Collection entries
· · · · ·
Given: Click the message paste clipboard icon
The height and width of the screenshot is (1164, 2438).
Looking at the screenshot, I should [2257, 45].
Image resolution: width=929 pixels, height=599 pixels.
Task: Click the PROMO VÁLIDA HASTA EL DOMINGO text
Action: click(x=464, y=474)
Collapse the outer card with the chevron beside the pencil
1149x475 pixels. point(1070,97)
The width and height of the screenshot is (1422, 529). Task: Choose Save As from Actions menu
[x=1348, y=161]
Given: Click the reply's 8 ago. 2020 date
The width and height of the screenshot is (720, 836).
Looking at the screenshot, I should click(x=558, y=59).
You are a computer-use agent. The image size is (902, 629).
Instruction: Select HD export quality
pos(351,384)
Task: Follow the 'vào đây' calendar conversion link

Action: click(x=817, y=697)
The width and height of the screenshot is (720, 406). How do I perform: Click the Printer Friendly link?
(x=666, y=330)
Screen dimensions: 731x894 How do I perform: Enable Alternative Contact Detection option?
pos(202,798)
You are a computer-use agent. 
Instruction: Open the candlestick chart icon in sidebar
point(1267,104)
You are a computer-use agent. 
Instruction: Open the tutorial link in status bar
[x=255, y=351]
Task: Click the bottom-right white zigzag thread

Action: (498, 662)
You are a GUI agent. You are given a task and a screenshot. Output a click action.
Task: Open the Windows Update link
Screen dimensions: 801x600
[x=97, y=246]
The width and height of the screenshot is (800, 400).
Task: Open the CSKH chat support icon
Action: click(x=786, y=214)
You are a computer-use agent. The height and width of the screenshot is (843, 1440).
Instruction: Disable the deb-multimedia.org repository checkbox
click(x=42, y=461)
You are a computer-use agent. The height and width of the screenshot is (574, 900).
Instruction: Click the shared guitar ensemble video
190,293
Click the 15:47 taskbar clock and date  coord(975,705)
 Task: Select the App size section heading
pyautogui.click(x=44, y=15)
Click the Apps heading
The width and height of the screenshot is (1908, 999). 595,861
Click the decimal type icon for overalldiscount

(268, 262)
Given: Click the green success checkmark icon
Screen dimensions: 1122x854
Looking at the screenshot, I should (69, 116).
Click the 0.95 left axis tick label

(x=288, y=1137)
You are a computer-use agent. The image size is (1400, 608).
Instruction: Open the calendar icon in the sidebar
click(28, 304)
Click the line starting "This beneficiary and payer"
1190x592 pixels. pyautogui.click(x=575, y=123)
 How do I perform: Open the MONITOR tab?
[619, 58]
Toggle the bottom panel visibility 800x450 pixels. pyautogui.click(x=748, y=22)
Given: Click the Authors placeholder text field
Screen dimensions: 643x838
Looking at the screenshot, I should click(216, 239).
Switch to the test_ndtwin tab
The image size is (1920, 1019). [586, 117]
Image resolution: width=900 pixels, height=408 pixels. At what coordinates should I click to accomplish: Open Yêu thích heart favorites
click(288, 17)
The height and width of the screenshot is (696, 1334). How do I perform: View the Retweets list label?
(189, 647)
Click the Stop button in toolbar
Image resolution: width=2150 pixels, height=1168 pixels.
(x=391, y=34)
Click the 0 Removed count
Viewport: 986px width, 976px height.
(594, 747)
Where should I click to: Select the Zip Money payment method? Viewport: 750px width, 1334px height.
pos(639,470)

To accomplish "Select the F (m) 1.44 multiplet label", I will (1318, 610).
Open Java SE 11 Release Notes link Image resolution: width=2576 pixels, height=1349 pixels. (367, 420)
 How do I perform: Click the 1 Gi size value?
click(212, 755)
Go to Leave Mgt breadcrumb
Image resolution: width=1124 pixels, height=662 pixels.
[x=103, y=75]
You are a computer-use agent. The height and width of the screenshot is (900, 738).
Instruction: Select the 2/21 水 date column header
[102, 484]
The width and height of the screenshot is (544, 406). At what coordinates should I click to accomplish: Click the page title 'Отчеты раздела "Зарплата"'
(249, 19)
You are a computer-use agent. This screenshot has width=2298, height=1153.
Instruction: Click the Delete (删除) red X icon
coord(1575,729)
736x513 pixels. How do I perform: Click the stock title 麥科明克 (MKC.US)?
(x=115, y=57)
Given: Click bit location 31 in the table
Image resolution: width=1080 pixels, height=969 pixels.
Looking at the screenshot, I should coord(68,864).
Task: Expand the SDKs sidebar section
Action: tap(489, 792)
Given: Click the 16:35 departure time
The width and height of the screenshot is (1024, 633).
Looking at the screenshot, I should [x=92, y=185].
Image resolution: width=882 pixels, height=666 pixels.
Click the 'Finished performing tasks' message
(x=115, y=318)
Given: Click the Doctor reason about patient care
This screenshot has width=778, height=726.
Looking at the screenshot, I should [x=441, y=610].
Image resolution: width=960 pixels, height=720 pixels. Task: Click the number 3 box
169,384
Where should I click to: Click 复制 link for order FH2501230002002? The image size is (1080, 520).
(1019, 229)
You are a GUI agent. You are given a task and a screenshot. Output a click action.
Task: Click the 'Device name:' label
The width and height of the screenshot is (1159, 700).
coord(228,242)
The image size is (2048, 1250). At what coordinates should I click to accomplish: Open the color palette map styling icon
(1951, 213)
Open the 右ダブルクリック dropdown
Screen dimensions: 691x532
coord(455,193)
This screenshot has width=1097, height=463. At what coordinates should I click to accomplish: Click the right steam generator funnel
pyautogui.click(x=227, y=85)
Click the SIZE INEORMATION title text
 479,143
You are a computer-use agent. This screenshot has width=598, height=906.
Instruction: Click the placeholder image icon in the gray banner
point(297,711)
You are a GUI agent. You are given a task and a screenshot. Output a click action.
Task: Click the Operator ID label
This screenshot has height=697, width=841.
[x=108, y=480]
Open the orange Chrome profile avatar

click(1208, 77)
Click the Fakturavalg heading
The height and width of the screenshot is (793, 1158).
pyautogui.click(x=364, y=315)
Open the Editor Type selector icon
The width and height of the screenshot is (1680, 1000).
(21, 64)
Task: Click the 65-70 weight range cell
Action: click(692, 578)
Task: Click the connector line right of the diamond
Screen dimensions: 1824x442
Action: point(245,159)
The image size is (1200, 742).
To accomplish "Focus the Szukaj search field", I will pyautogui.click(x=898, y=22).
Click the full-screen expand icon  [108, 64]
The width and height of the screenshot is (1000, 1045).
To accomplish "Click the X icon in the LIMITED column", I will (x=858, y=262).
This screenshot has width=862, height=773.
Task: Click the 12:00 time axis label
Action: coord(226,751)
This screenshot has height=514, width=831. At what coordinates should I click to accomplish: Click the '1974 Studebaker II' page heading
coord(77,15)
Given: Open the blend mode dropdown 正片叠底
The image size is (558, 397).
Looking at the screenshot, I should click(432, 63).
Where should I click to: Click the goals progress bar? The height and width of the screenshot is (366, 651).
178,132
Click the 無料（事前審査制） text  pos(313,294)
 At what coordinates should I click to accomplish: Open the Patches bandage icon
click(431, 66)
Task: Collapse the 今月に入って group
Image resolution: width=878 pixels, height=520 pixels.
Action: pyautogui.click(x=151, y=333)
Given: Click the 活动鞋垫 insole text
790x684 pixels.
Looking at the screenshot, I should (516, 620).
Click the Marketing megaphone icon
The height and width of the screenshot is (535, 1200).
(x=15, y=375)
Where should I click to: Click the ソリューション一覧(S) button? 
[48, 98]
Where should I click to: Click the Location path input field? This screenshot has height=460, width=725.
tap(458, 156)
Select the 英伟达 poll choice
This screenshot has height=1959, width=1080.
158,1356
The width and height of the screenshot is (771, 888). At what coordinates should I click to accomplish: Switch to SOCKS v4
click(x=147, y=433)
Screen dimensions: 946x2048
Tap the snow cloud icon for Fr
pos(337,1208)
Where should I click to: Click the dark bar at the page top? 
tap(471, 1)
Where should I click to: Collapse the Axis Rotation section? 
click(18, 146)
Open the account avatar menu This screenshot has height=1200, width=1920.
· · · · ·
*Work instructions:*
Reproduce all of the material above verbatim, line for line.

*Result for this task:*
Given: Click the message paste clipboard icon
The height and width of the screenshot is (1164, 2438).
Looking at the screenshot, I should [2257, 45].
Image resolution: width=929 pixels, height=599 pixels.
Task: Click the PROMO VÁLIDA HASTA EL DOMINGO text
Action: click(x=464, y=474)
Collapse the outer card with the chevron beside the pencil
1149x475 pixels. point(1070,97)
The width and height of the screenshot is (1422, 529). Task: Choose Save As from Actions menu
[x=1348, y=161]
Given: Click the reply's 8 ago. 2020 date
The width and height of the screenshot is (720, 836).
Looking at the screenshot, I should click(x=558, y=59).
You are a computer-use agent. The image size is (902, 629).
Instruction: Select HD export quality
pos(351,384)
Task: Follow the 'vào đây' calendar conversion link

Action: click(x=817, y=697)
The width and height of the screenshot is (720, 406). How do I perform: Click the Printer Friendly link?
(x=666, y=330)
Screen dimensions: 731x894 How do I perform: Enable Alternative Contact Detection option?
pos(202,798)
You are a computer-use agent. 
Instruction: Open the candlestick chart icon in sidebar
point(1267,104)
You are a computer-use agent. 
Instruction: Open the tutorial link in status bar
[x=255, y=351]
Task: Click the bottom-right white zigzag thread

Action: (498, 662)
You are a GUI agent. You are given a task and a screenshot. Output a click action.
Task: Open the Windows Update link
Screen dimensions: 801x600
[x=97, y=246]
The width and height of the screenshot is (800, 400).
Task: Open the CSKH chat support icon
Action: click(x=786, y=214)
You are a computer-use agent. The height and width of the screenshot is (843, 1440).
Instruction: Disable the deb-multimedia.org repository checkbox
click(x=42, y=461)
You are a computer-use agent. The height and width of the screenshot is (574, 900).
Instruction: Click the shared guitar ensemble video
190,293
Click the 15:47 taskbar clock and date  coord(975,705)
 Task: Select the App size section heading
pyautogui.click(x=44, y=15)
Click the Apps heading
The width and height of the screenshot is (1908, 999). 595,861
Click the decimal type icon for overalldiscount

(268, 262)
Given: Click the green success checkmark icon
Screen dimensions: 1122x854
Looking at the screenshot, I should (69, 116).
Click the 0.95 left axis tick label

(x=288, y=1137)
You are a computer-use agent. The image size is (1400, 608).
Instruction: Open the calendar icon in the sidebar
click(28, 304)
Click the line starting "This beneficiary and payer"
1190x592 pixels. pyautogui.click(x=575, y=123)
 How do I perform: Open the MONITOR tab?
[619, 58]
Toggle the bottom panel visibility 800x450 pixels. pyautogui.click(x=748, y=22)
Given: Click the Authors placeholder text field
Screen dimensions: 643x838
Looking at the screenshot, I should click(216, 239).
Switch to the test_ndtwin tab
The image size is (1920, 1019). [586, 117]
Image resolution: width=900 pixels, height=408 pixels. At what coordinates should I click to accomplish: Open Yêu thích heart favorites
click(288, 17)
The height and width of the screenshot is (696, 1334). How do I perform: View the Retweets list label?
(189, 647)
Click the Stop button in toolbar
Image resolution: width=2150 pixels, height=1168 pixels.
(x=391, y=34)
Click the 0 Removed count
Viewport: 986px width, 976px height.
(594, 747)
Where should I click to: Select the Zip Money payment method? Viewport: 750px width, 1334px height.
pos(639,470)

To accomplish "Select the F (m) 1.44 multiplet label", I will (1318, 610).
Open Java SE 11 Release Notes link Image resolution: width=2576 pixels, height=1349 pixels. (367, 420)
 How do I perform: Click the 1 Gi size value?
click(212, 755)
Go to Leave Mgt breadcrumb
Image resolution: width=1124 pixels, height=662 pixels.
[x=103, y=75]
You are a computer-use agent. The height and width of the screenshot is (900, 738).
Instruction: Select the 2/21 水 date column header
[102, 484]
The width and height of the screenshot is (544, 406). At what coordinates should I click to accomplish: Click the page title 'Отчеты раздела "Зарплата"'
(249, 19)
You are a computer-use agent. This screenshot has width=2298, height=1153.
Instruction: Click the Delete (删除) red X icon
coord(1575,729)
736x513 pixels. How do I perform: Click the stock title 麥科明克 (MKC.US)?
(x=115, y=57)
Given: Click bit location 31 in the table
Image resolution: width=1080 pixels, height=969 pixels.
Looking at the screenshot, I should coord(68,864).
Task: Expand the SDKs sidebar section
Action: tap(489, 792)
Given: Click the 16:35 departure time
The width and height of the screenshot is (1024, 633).
Looking at the screenshot, I should [x=92, y=185].
Image resolution: width=882 pixels, height=666 pixels.
Click the 'Finished performing tasks' message
(x=115, y=318)
Given: Click the Doctor reason about patient care
This screenshot has width=778, height=726.
Looking at the screenshot, I should [x=441, y=610].
Image resolution: width=960 pixels, height=720 pixels. Task: Click the number 3 box
169,384
Where should I click to: Click 复制 link for order FH2501230002002? The image size is (1080, 520).
(1019, 229)
You are a GUI agent. You are given a task and a screenshot. Output a click action.
Task: Click the 'Device name:' label
The width and height of the screenshot is (1159, 700).
coord(228,242)
The image size is (2048, 1250). At what coordinates should I click to accomplish: Open the color palette map styling icon
(1951, 213)
Open the 右ダブルクリック dropdown
Screen dimensions: 691x532
coord(455,193)
This screenshot has width=1097, height=463. At what coordinates should I click to accomplish: Click the right steam generator funnel
pyautogui.click(x=227, y=85)
Click the SIZE INEORMATION title text
 479,143
You are a computer-use agent. This screenshot has width=598, height=906.
Instruction: Click the placeholder image icon in the gray banner
point(297,711)
You are a GUI agent. You are given a task and a screenshot. Output a click action.
Task: Click the Operator ID label
This screenshot has height=697, width=841.
[x=108, y=480]
Open the orange Chrome profile avatar

click(1208, 77)
Click the Fakturavalg heading
The height and width of the screenshot is (793, 1158).
pyautogui.click(x=364, y=315)
Open the Editor Type selector icon
The width and height of the screenshot is (1680, 1000).
(21, 64)
Task: Click the 65-70 weight range cell
Action: click(692, 578)
Task: Click the connector line right of the diamond
Screen dimensions: 1824x442
Action: point(245,159)
The image size is (1200, 742).
To accomplish "Focus the Szukaj search field", I will pyautogui.click(x=898, y=22).
Click the full-screen expand icon  [108, 64]
The width and height of the screenshot is (1000, 1045).
To accomplish "Click the X icon in the LIMITED column", I will (x=858, y=262).
This screenshot has width=862, height=773.
Task: Click the 12:00 time axis label
Action: coord(226,751)
This screenshot has height=514, width=831. At what coordinates should I click to accomplish: Click the '1974 Studebaker II' page heading
coord(77,15)
Given: Open the blend mode dropdown 正片叠底
The image size is (558, 397).
Looking at the screenshot, I should click(432, 63).
Where should I click to: Click the goals progress bar? The height and width of the screenshot is (366, 651).
178,132
Click the 無料（事前審査制） text  pos(313,294)
 At what coordinates should I click to accomplish: Open the Patches bandage icon
click(431, 66)
Task: Collapse the 今月に入って group
Image resolution: width=878 pixels, height=520 pixels.
Action: pyautogui.click(x=151, y=333)
Given: Click the 活动鞋垫 insole text
790x684 pixels.
Looking at the screenshot, I should (516, 620).
Click the Marketing megaphone icon
The height and width of the screenshot is (535, 1200).
(x=15, y=375)
Where should I click to: Click the ソリューション一覧(S) button? 
[48, 98]
Where should I click to: Click the Location path input field? This screenshot has height=460, width=725.
tap(458, 156)
Select the 英伟达 poll choice
This screenshot has height=1959, width=1080.
158,1356
The width and height of the screenshot is (771, 888). At what coordinates should I click to accomplish: Switch to SOCKS v4
click(x=147, y=433)
Screen dimensions: 946x2048
Tap the snow cloud icon for Fr
pos(337,1208)
Where should I click to: Click the dark bar at the page top? 
tap(471, 1)
Where should I click to: Collapse the Axis Rotation section? 
click(18, 146)
Open the account avatar menu This screenshot has height=1200, width=1920.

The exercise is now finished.